(Collected data entries)
┄┄┄┄┄┄┄┄┄┄
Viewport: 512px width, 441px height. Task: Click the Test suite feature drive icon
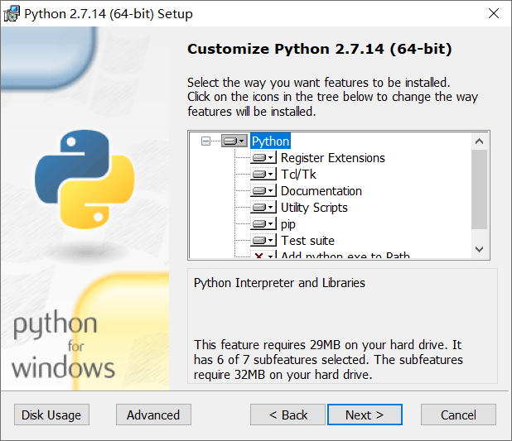[x=264, y=241]
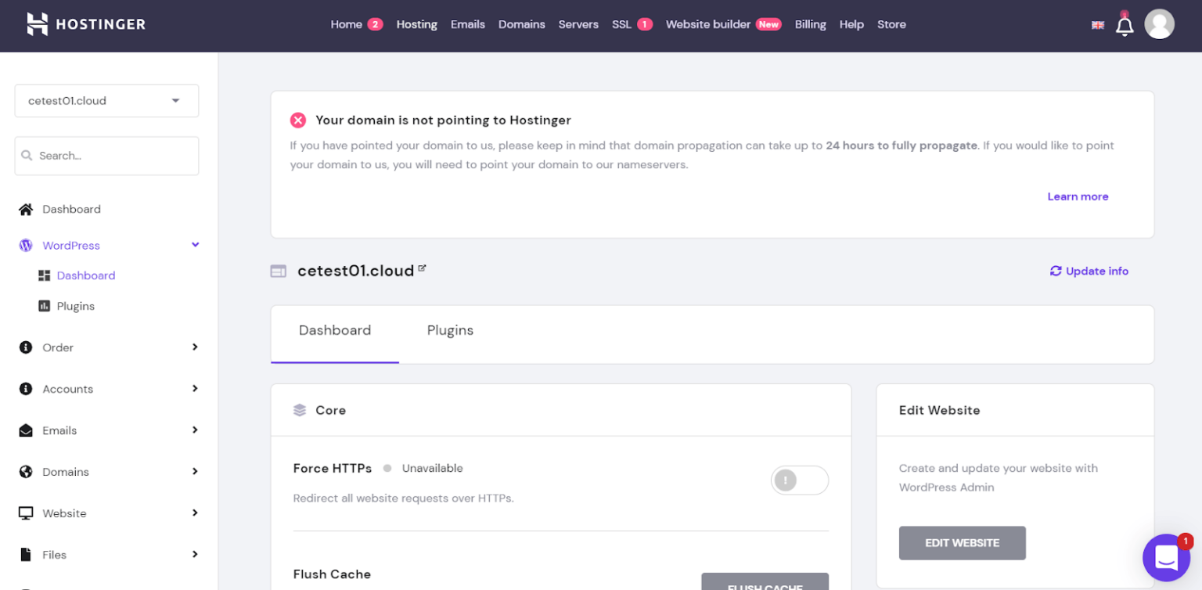Collapse the WordPress sidebar section

195,245
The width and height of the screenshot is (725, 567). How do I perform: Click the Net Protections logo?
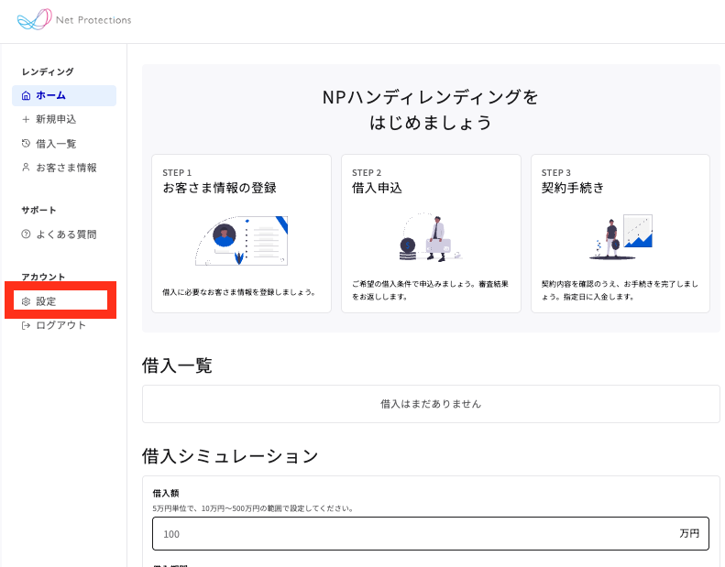pos(73,20)
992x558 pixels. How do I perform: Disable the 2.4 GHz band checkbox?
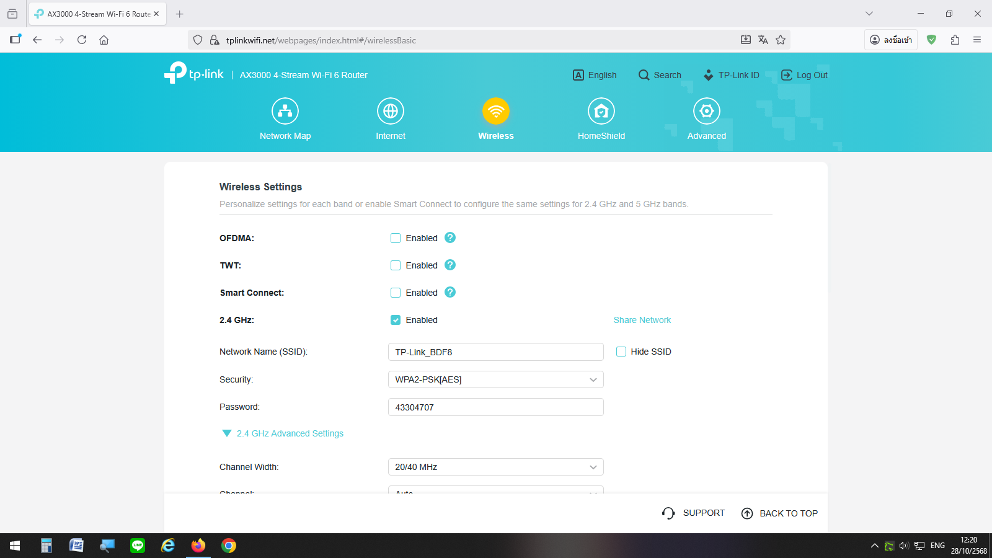[396, 320]
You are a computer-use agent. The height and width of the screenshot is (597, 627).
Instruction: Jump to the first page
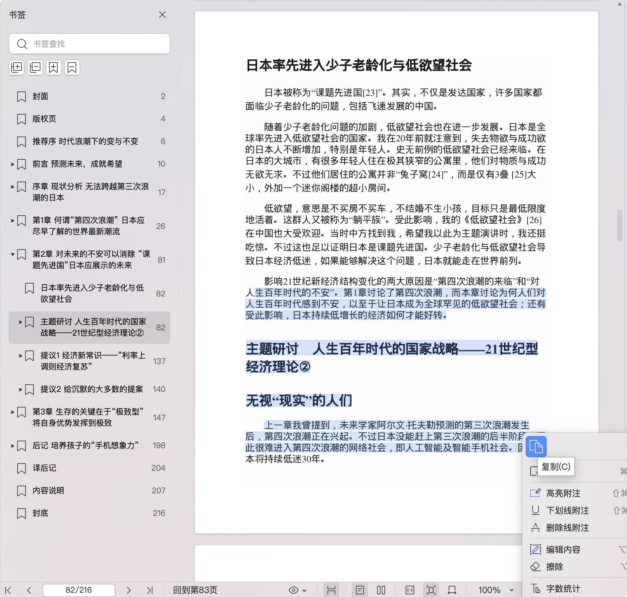tap(9, 590)
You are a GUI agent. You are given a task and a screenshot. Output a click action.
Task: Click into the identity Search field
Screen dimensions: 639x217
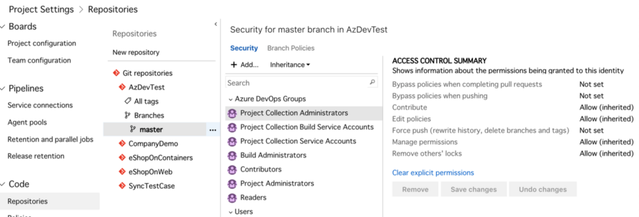coord(295,83)
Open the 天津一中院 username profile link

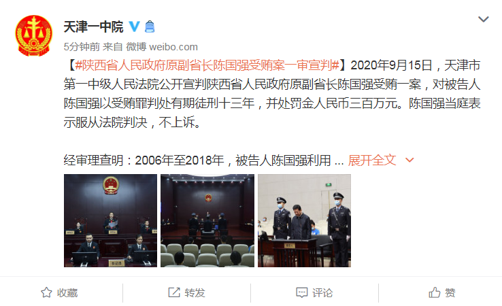93,27
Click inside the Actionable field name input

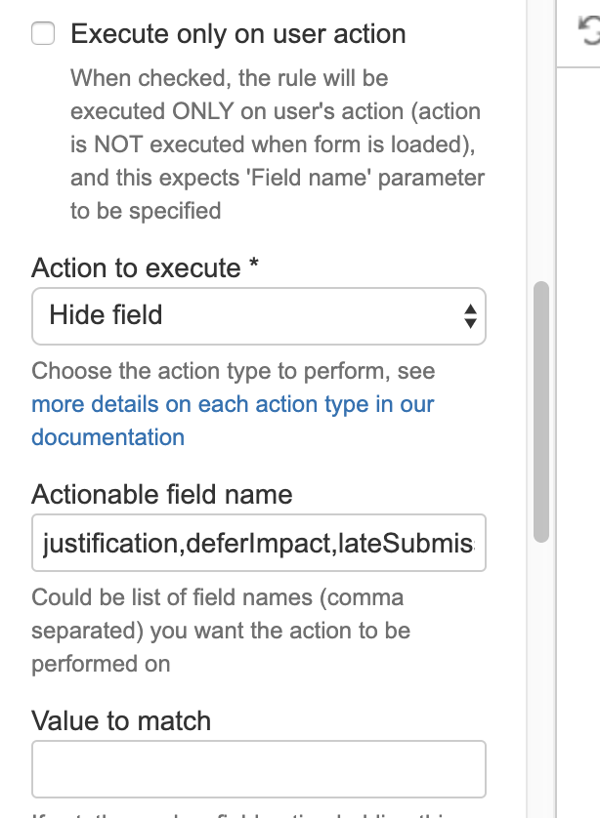pos(258,543)
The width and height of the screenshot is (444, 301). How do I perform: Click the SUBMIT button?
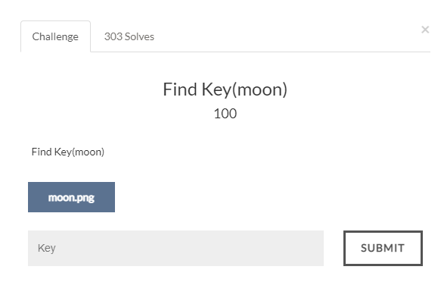coord(383,248)
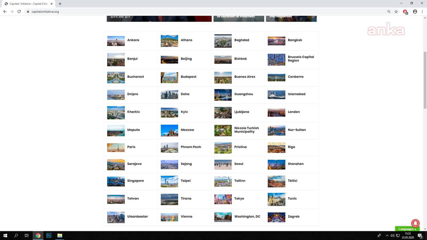Image resolution: width=427 pixels, height=240 pixels.
Task: Select the Capitals' Initiative browser tab
Action: pos(28,4)
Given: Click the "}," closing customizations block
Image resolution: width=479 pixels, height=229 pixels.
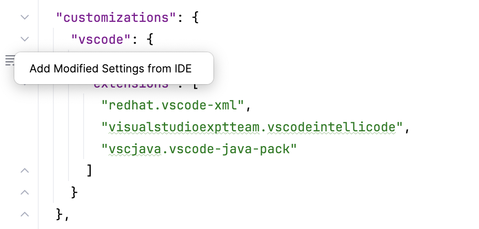Looking at the screenshot, I should pos(63,214).
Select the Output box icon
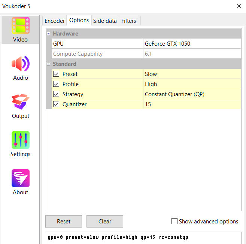 [20, 102]
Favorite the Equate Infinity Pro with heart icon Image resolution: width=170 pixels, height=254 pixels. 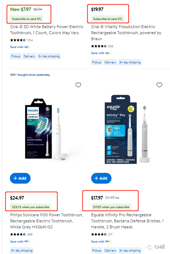pyautogui.click(x=159, y=85)

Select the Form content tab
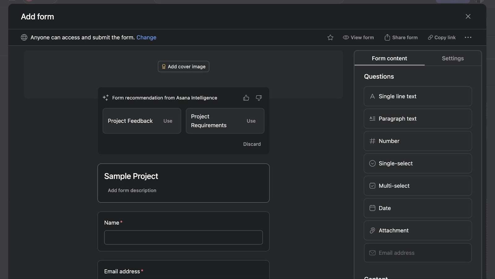(389, 58)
┄┄┄┄┄┄┄┄┄┄
Only the number should be given: how many lines in the entries above contain the string "agent"?

2